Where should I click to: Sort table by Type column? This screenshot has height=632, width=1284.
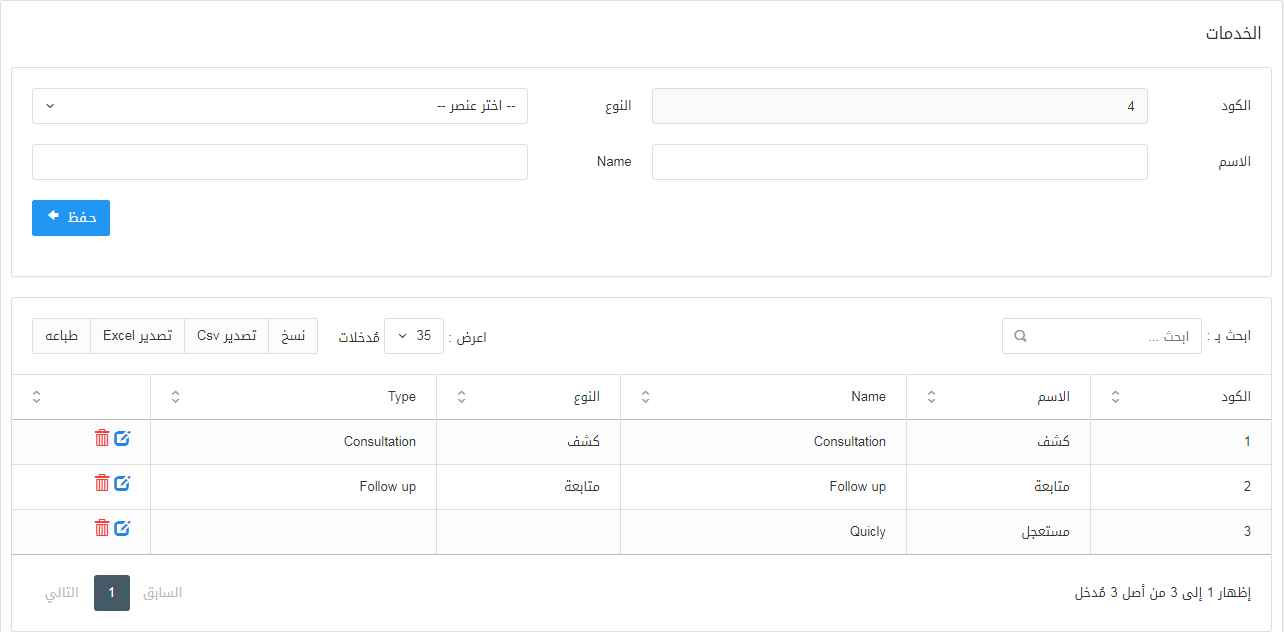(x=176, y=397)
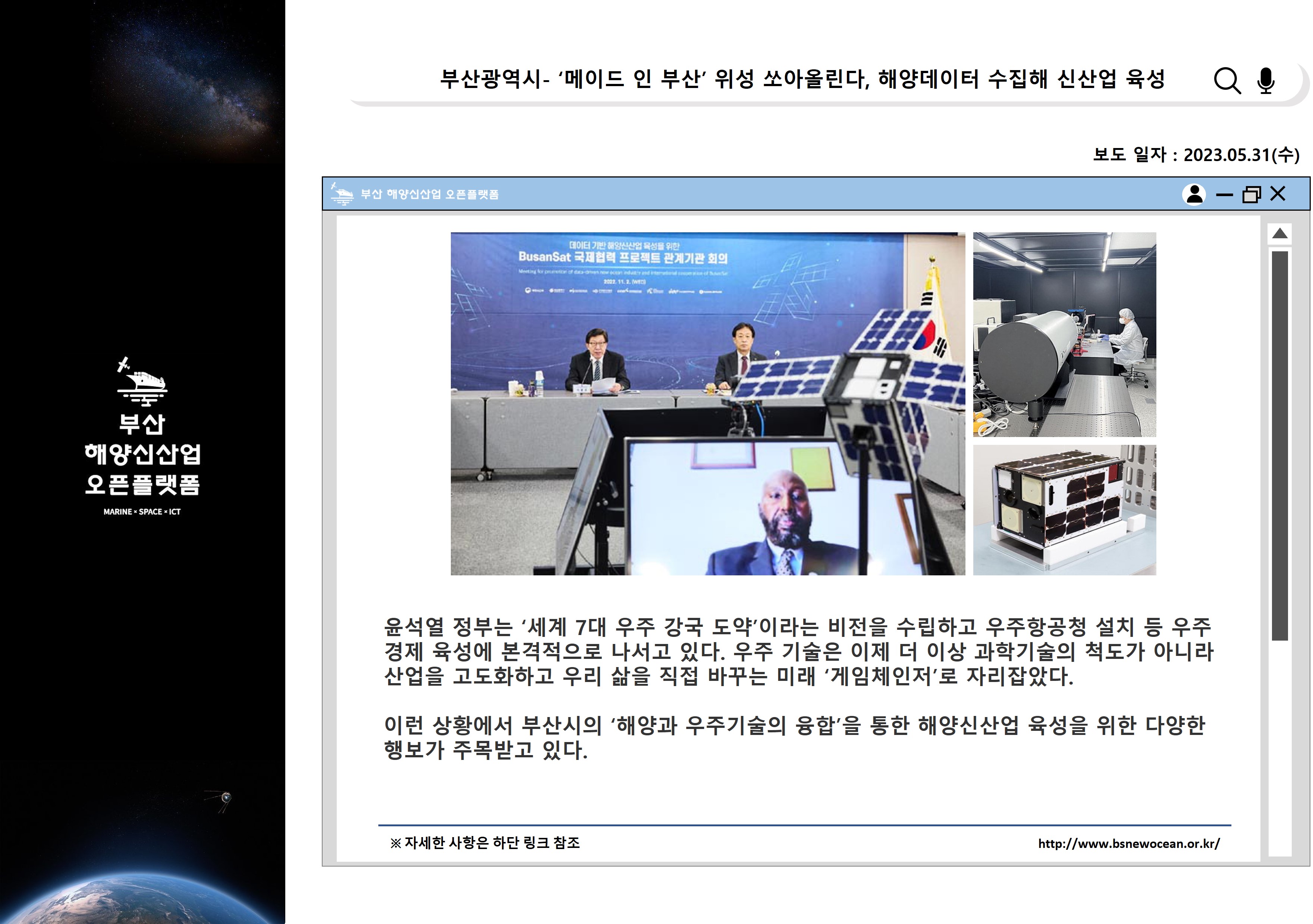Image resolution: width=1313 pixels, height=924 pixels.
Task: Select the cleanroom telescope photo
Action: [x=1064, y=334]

· · · · ·

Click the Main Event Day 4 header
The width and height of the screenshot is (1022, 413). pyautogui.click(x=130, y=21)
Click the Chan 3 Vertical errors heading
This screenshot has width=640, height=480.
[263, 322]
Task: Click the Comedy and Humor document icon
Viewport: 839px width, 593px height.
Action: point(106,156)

· · · · ·

Rewrite the records as a Markdown table with the columns Row and Entry, starting with the line that contains "Where should I" and going on through the line that contains "Action: [x=1064, y=334]". Leave out blank lines and pictures.

§ In response
| Row | Entry |
|---|---|
| 1 | Where should I click to: Sort table by Type column? This screenshot has height=632, width=1284. |
| 2 | (x=176, y=397) |
| 3 | Image resolution: width=1313 pixels, height=924 pixels. |
| 4 | Task: Select the cleanroom telescope photo |
| 5 | Action: [x=1064, y=334] |